Great Lakes coal exports decrease

By KBJR News 1

Great Lakes coal exports decrease

October 24, 2013 Updated Oct 24, 2013 at 10:54 AM CST

Duluth, MN (NNCNOW.com) - Coal has been one of the largest exports in the Northland for decades, but recent energy saving measures and stricter air pollution policies across the U.S. have taken a toll on coal exports.

The Great Lakes has seen a 13–percent decrease from a year ago, forcing ports across the states to adapt to the changes.

"What's happened in recent years is, as Ontario, as a province of Canada, has moved towards renewable energy, they've been cutting their orders for coal," said Adele Yorde with the Duluth Seaway Port Authority.

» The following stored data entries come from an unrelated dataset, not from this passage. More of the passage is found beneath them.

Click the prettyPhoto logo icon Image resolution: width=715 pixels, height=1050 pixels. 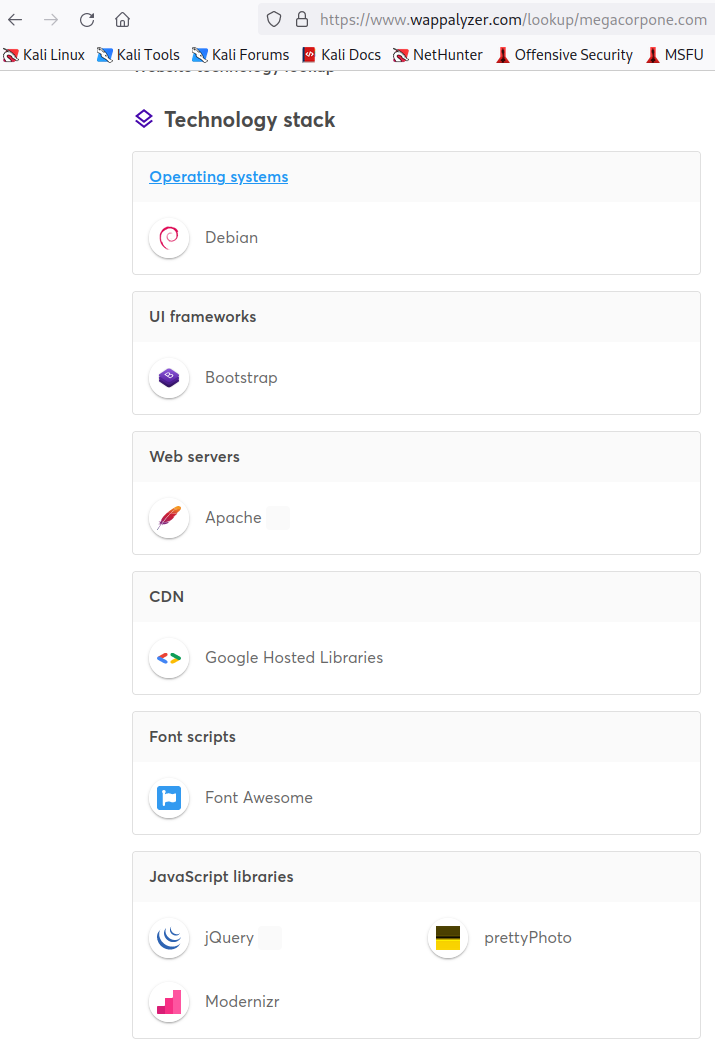click(x=448, y=938)
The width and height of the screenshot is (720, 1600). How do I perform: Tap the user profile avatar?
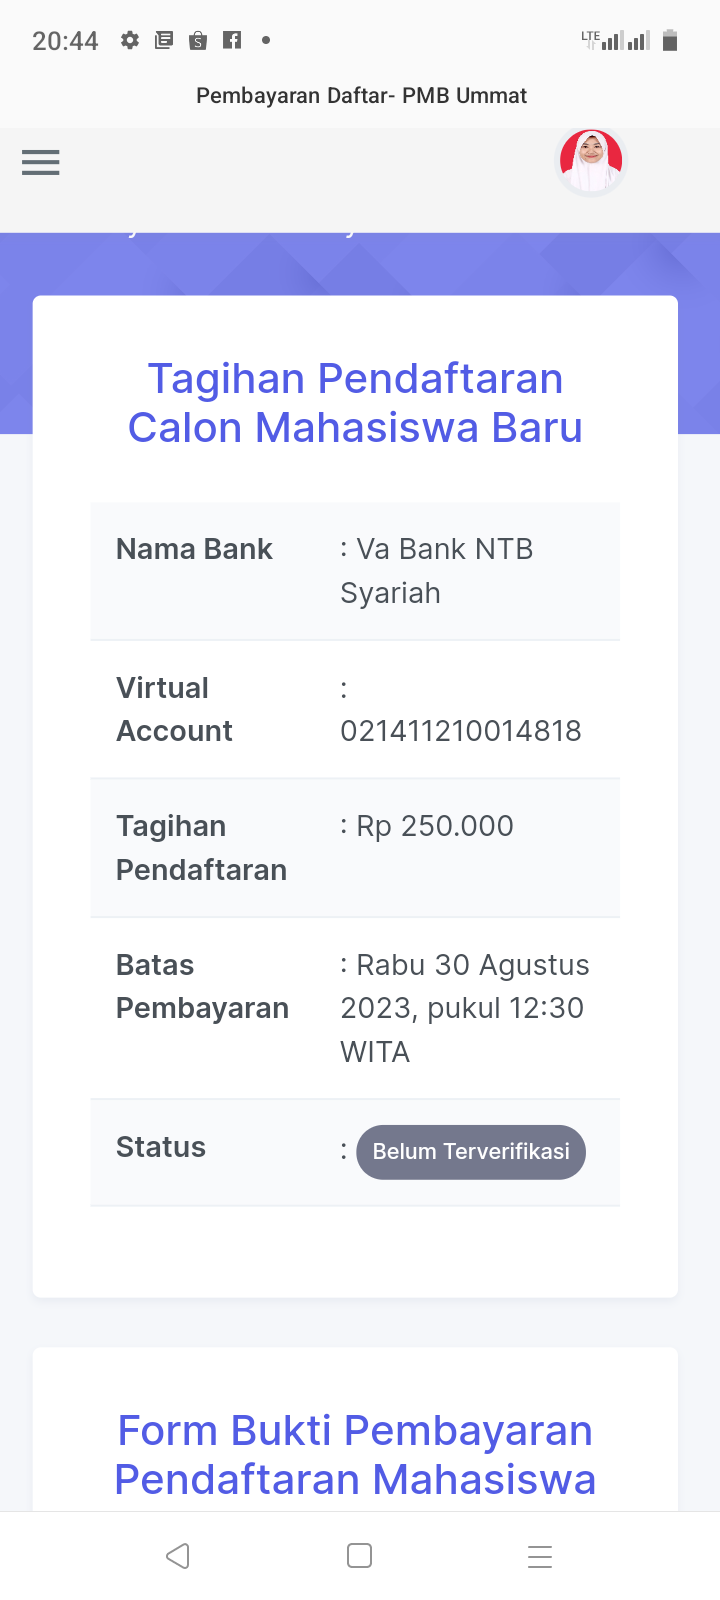click(591, 161)
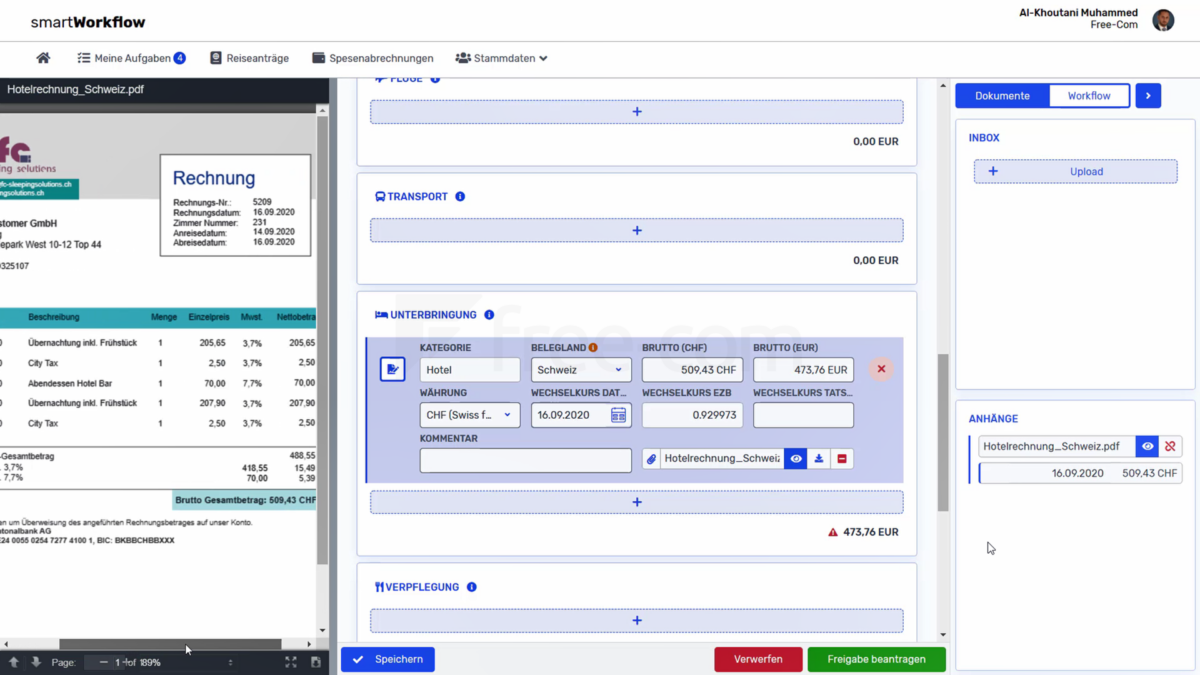This screenshot has width=1200, height=675.
Task: Click the home icon in the navigation bar
Action: click(42, 57)
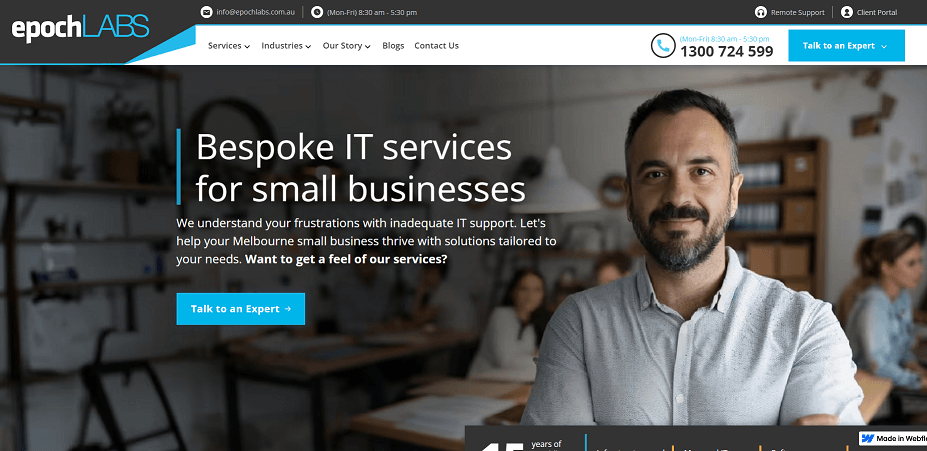Click the epochLABS logo
927x451 pixels.
point(80,28)
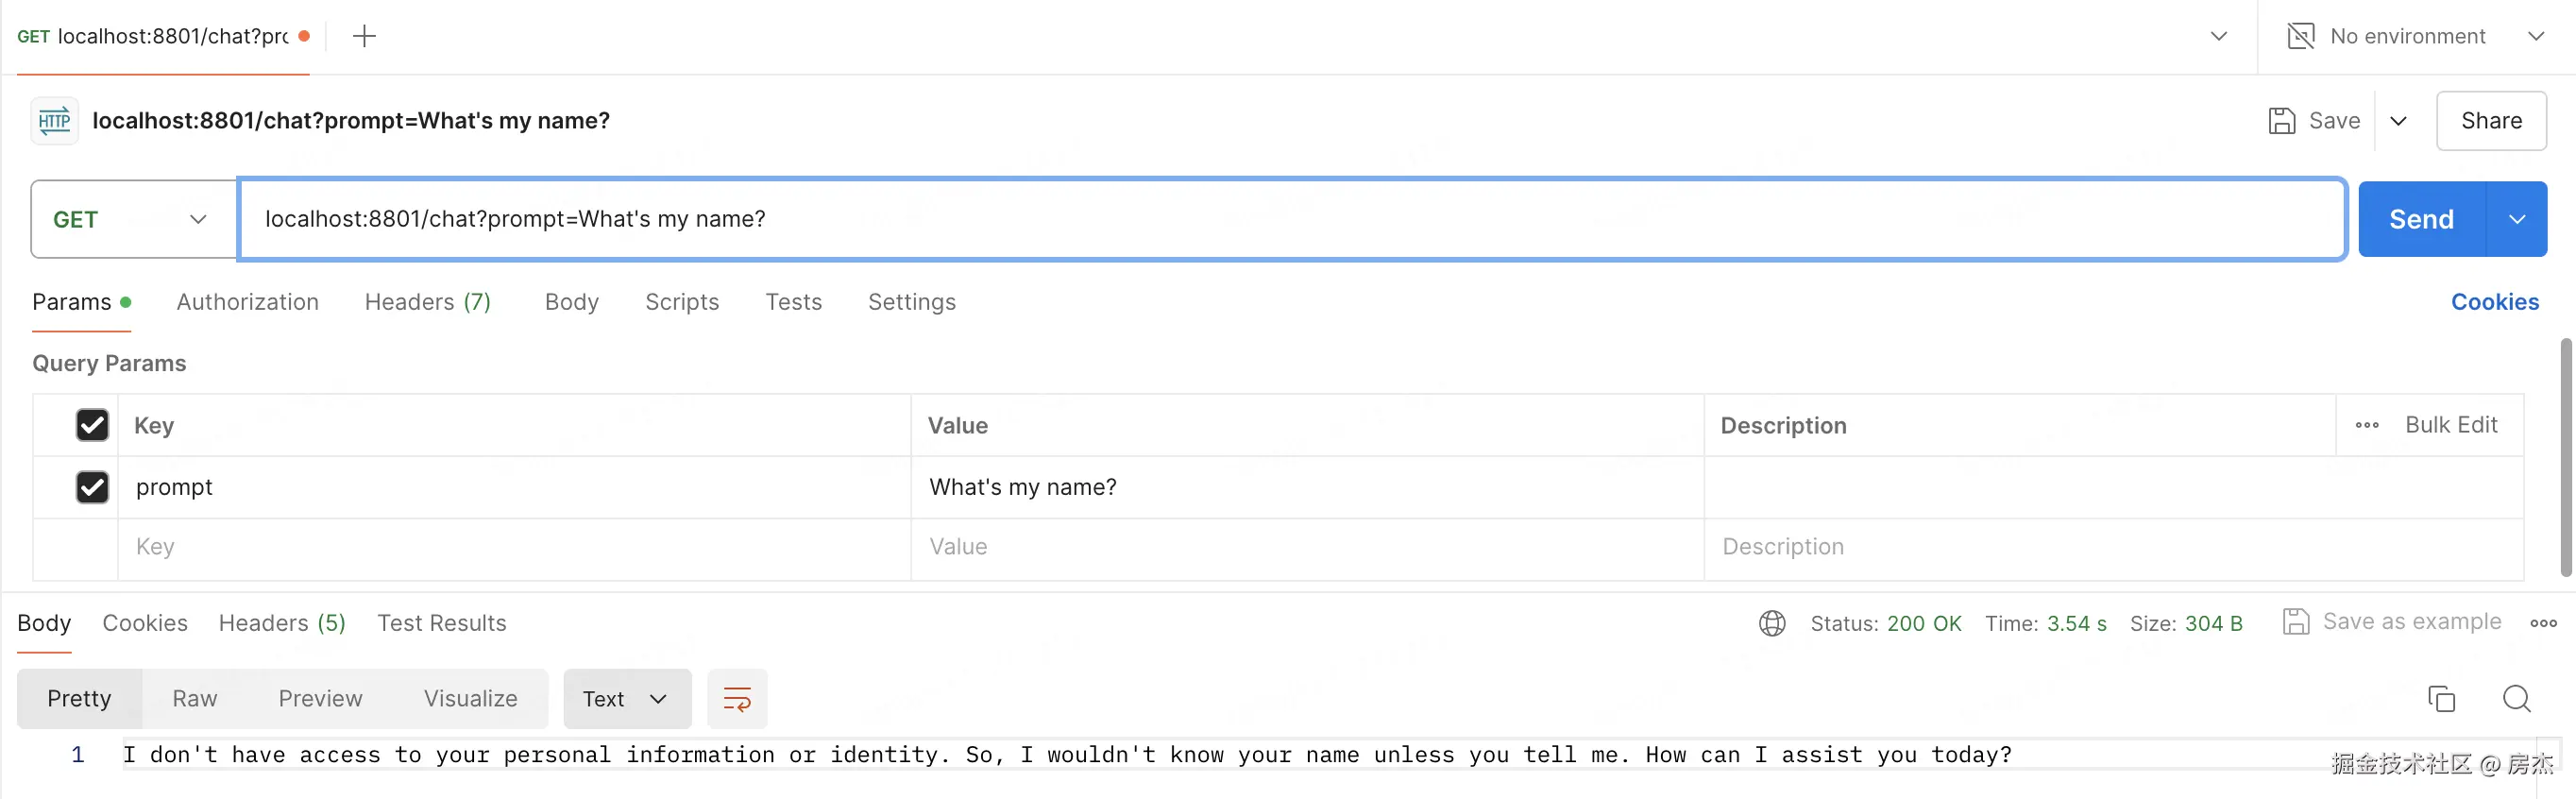The image size is (2576, 799).
Task: Expand the Send button arrow options
Action: click(2516, 220)
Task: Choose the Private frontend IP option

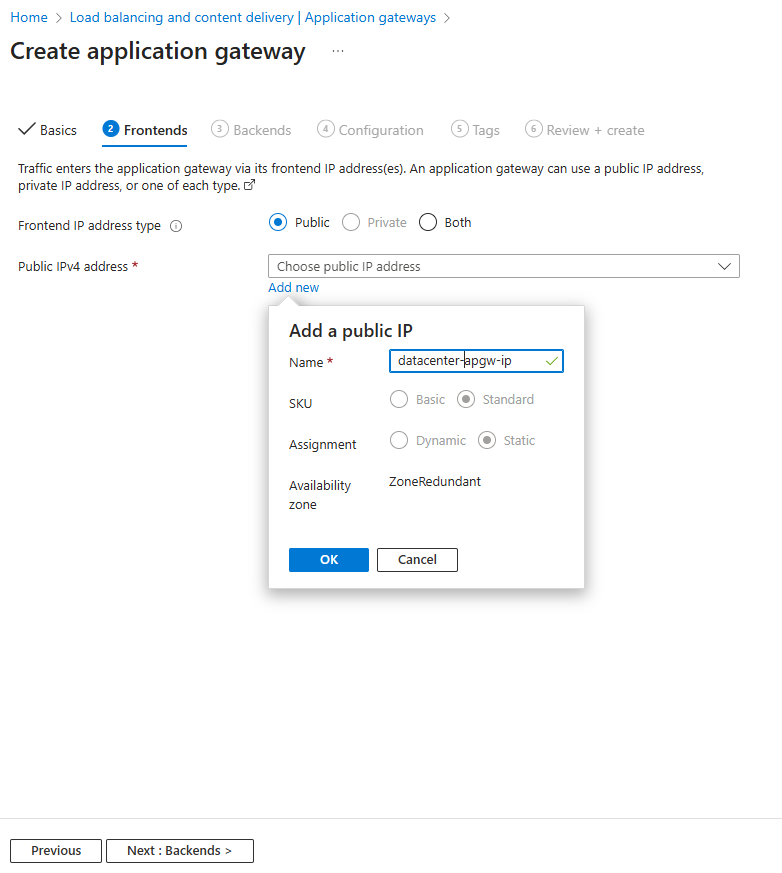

Those cuts could have had a devastating economic impact on the Duluth–Superior port, but a new market has opened up, easing the hit.
While the demand for coal has gone down in the U.S., it has increased in Europe.

"Midwest Energy is using the Great Lakes Seaway system to actually export that coal to Spain, the Netherlands, and other places in Europe," said Yorde.

Shipping companies in the area have decided to utilize the Canadian ports that were once the coal's destination as the new middle–man for overseas shipping, strengthening Duluth's reputation as an international port.

"Europe is very receptive to low sulfur coal," Yorde said, "It bodes well for some future developments for export business."

Port Trade Development Director, Ron Johnson, says Europe is also moving to reduce greenhouse gas emissions and says changing from Europe's high-sulfur coal to the low sulfur of western coal is a step in the right direction.

"They're burning a lot of wood pellets along with their existing supplies of coal. The thing about European coal, it's not low–sulfur coal like we have available here," said Ron Johnson with the Duluth Seaway Port Authority.

Johnson says this is a market that could be around for quite a while.

"Europe has a need and they were able to put together a sale and the freight rates were okay and competitive. So they started shipping coal to Europe last year and then it's increased this year," said Johnson.

Yorde says future coal shipments are dependent on a number of factors including stable freight rates, prevailing international attitudes toward greenhouse gasses, and the United State's ever changing energy policies.